DMA Accelerator Functional Unit User Guide: Intel® Programmable Acceleration Card with Intel® Arria® 10 GX FPGA

ID 683263
Date 3/06/2020
Public

2.3. The DMA AFU Hardware Components

The DMA AFU interfaces with the FPGA Interface Unit (FIU) and two banks of local DDR4-SDRAM. The total memory addressable on the device is 8 gigabytes (8 GB). The memory comprises two, 4 GB banks.

Note: The currently available hardware dictates this memory configuration. Future hardware may support different memory configurations.

You can use the DMA AFU to copy data between the following source and destination locations:

  • The host to device FPGA memory
  • Device FPGA memory to the host

A Platform Designer system, $OPAE_PLATFORM_ROOT/hw/samples/dma_afu/hw/rtl/qsys/<device>/dma_test_system.qsys implements most of the DMA AFU. The DMA BBB subsystem is located at <installation path>/hw/samples/dma_afu/hw/rtl/qsys/<device>/msgdma_bbb.qsys

Figure 1. DMA AFU Hardware Block Diagram

The DMA AFU includes the following internal modules to interface with the FPGA Interface Unit (FIU):

  • Memory-Mapped IO (MMIO) Decoder Logic: detects MMIO read and write transactions and separates them from the CCI-P RX channel 0 that they arrive from. This ensures that MMIO traffic never reaches the MPF BBB and is serviced by an independent MMIO command channel.
  • Memory Properties Factory (MPF): This module ensures that read responses from the DMA return in the order that they were issued. The Avalon® -MM protocol requires read responses to return in the correct order.
  • CCI-P to Avalon® -MM Adapter: This module translates between CCI-P and Avalon® -MM transactions, as follows:
    • CCI-P to Avalon® -MMIO Adapter: This path translates CCI-P MMIO transactions into Avalon® -MM transactions.
      Note: MMIO accesses do not support backpressure. As a result, the CCI-P to Avalon® -MM Adapter does not support the waitrequest signal. Intel recommends that you add an Avalon® -MM Clock Crossing Bridge, available in the IP Catalog, between the CCI-P to Avalon® MMIO Adapter master port and the DMA Test System Avalon® -MM slave port. Intel recommends that you set the clock crossing command depth to 64 entries deep and disable burst support.
    • Avalon® -MM to CCI-P: These paths create separate read-only and write-only paths for the DMA to access host memory.

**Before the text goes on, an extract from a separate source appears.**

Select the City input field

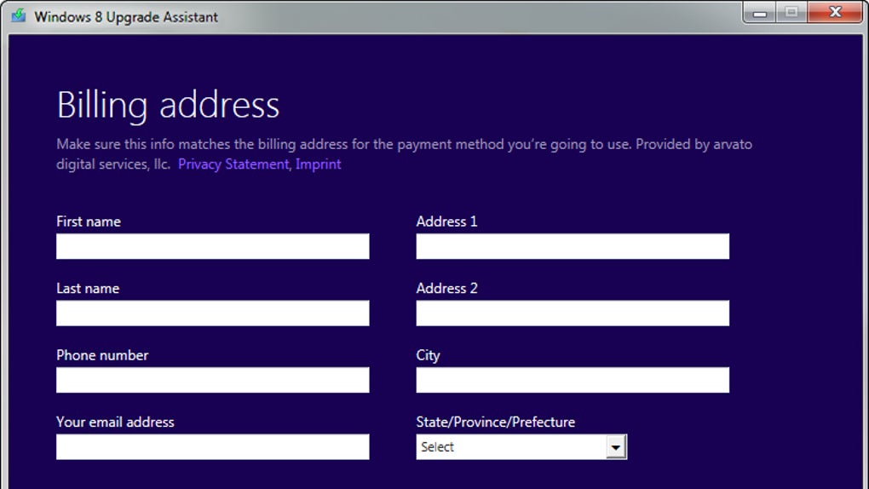click(573, 380)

    The Avalon® -MM write slave of the CCI-P to Avalon Adapter includes an extra, high-order bit to implement write fences. When the high-order bit is set to 1'b1, the CCI-P adapter first issues a write fence. Then, the CCI-P bridge writes data to the host physical address space with the high-order bit is set to 1'b0. This operation allows the DMA to synchronize writes to host memory. The DMA BBB is not capable of receiving write responses so that the write fence is used to synchronize the write data with the host.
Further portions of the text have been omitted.